**What to produce**:
Copy each line below that contains the word "height". Treat uppercase and lowercase as different.

(Text and element pointing records)
————————
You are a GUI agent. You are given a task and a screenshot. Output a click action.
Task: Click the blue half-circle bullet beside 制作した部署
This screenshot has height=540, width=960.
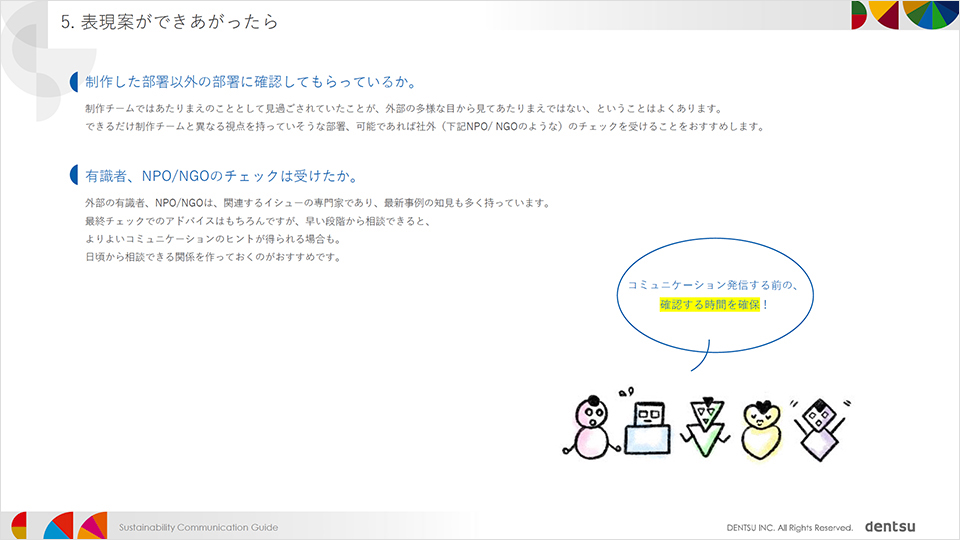(x=74, y=81)
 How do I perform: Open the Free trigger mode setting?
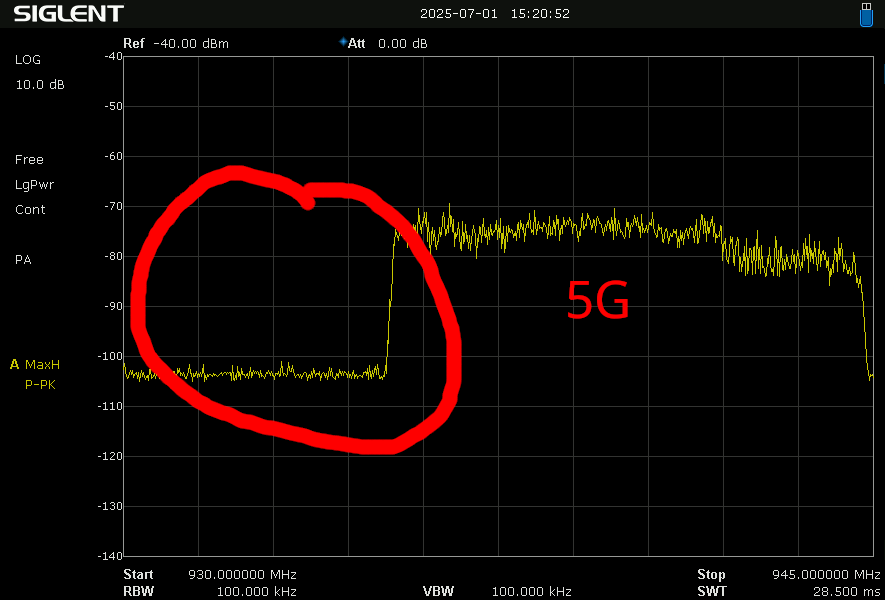pos(29,160)
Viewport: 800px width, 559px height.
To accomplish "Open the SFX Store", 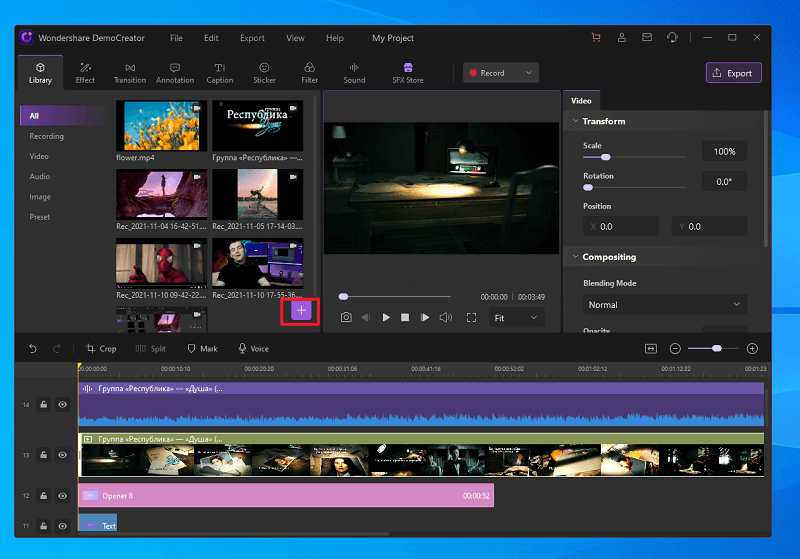I will click(x=407, y=73).
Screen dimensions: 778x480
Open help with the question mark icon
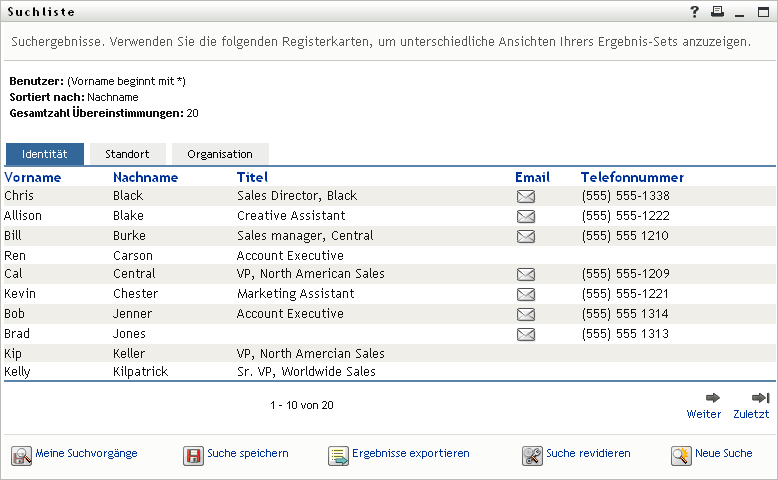pos(694,12)
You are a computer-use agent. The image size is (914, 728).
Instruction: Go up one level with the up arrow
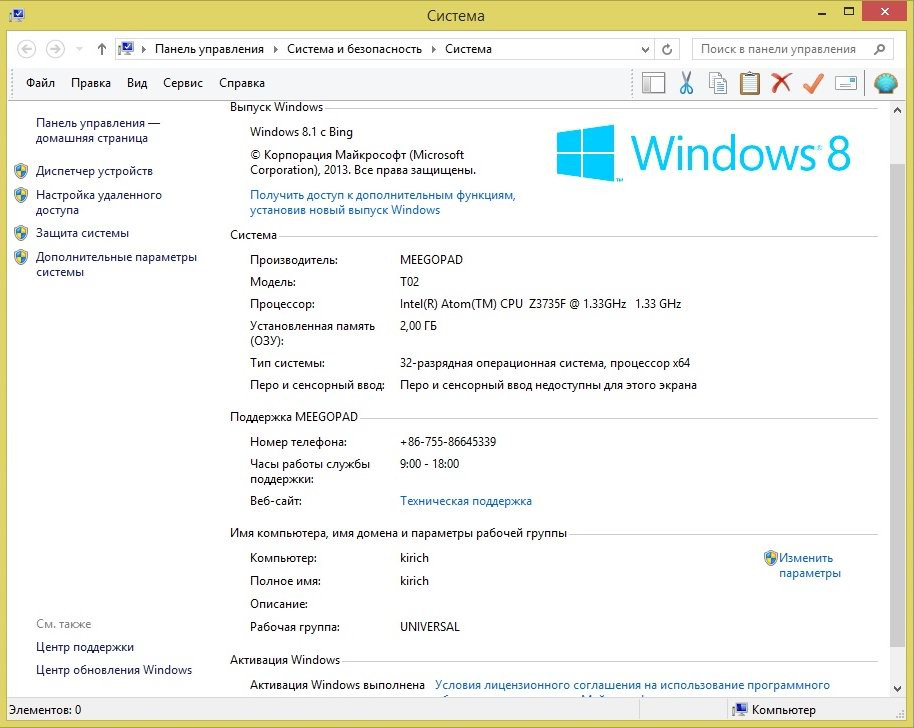102,49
————————
**Exercise result**:
This screenshot has height=540, width=960.
Viewport: 800px width, 559px height.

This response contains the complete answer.